Less Than/Equal (<,<=)- Returns records that are less than or less than equal to the attribute value.
Approximately Equal(~=)- Returns records that are close to the attribute value. For example, (givenname~=curt) may return those with first names of kurt or curtis. This can be a useful search if you do not know the exact spelling of a name.
NOT(!) - Returns records that do not match any search filter criteria. This filter may be used either alone or with other compound filters. For example (!(uid=kurt)) will return those records that have a user id not equal to kurt. Note this includes those records where uid is not present.

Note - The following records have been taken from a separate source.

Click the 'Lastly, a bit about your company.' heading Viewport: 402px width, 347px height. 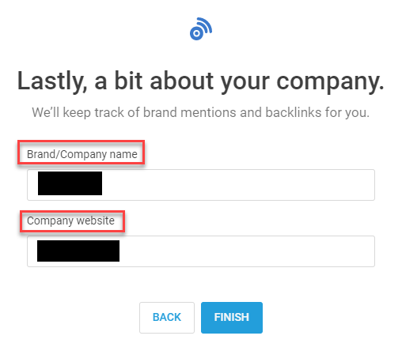click(x=201, y=81)
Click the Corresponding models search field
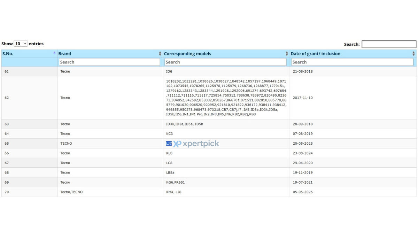The image size is (418, 237). pos(225,62)
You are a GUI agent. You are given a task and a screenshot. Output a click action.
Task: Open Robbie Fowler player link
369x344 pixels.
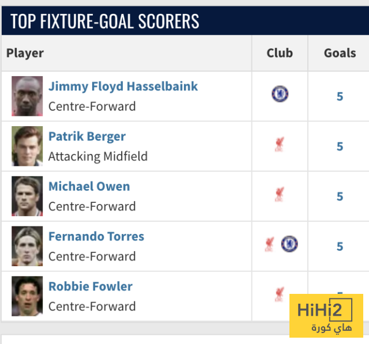(x=91, y=286)
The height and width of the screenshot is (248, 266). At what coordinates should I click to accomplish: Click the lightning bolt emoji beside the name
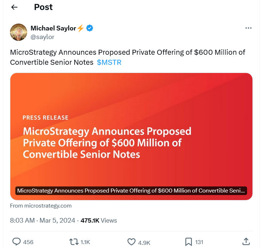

AND (&)- Returns records that match all multiple search filter conditions. For example, (&(l=USA)(sn=smithers)) returns those records with a locality of USA and a last name of smithers.
OR (|)- Returns records that match at least one of the multiple search filter conditions. For example, (|(l=UK) (l=USA)) returns those records in either the USA or UK locality (country in this case). Note that this could easily be a long search returning many records.
Examples LDAP Search Functions
To help you get the hang of the system, we have included some examples to ponder.
(&(l=USA)(!(sn=patel))) - Shows all records in the USA locality that do not have a last name of patel.
(!(&(drink=beer)(description=pagan))) - Shows all records where drink is not equal to beer and description is not equal to pagan. Removing the not operator WILL return a record at a popular open LDAP directory site.
(!(uid=*)) - Returns all records without a UID.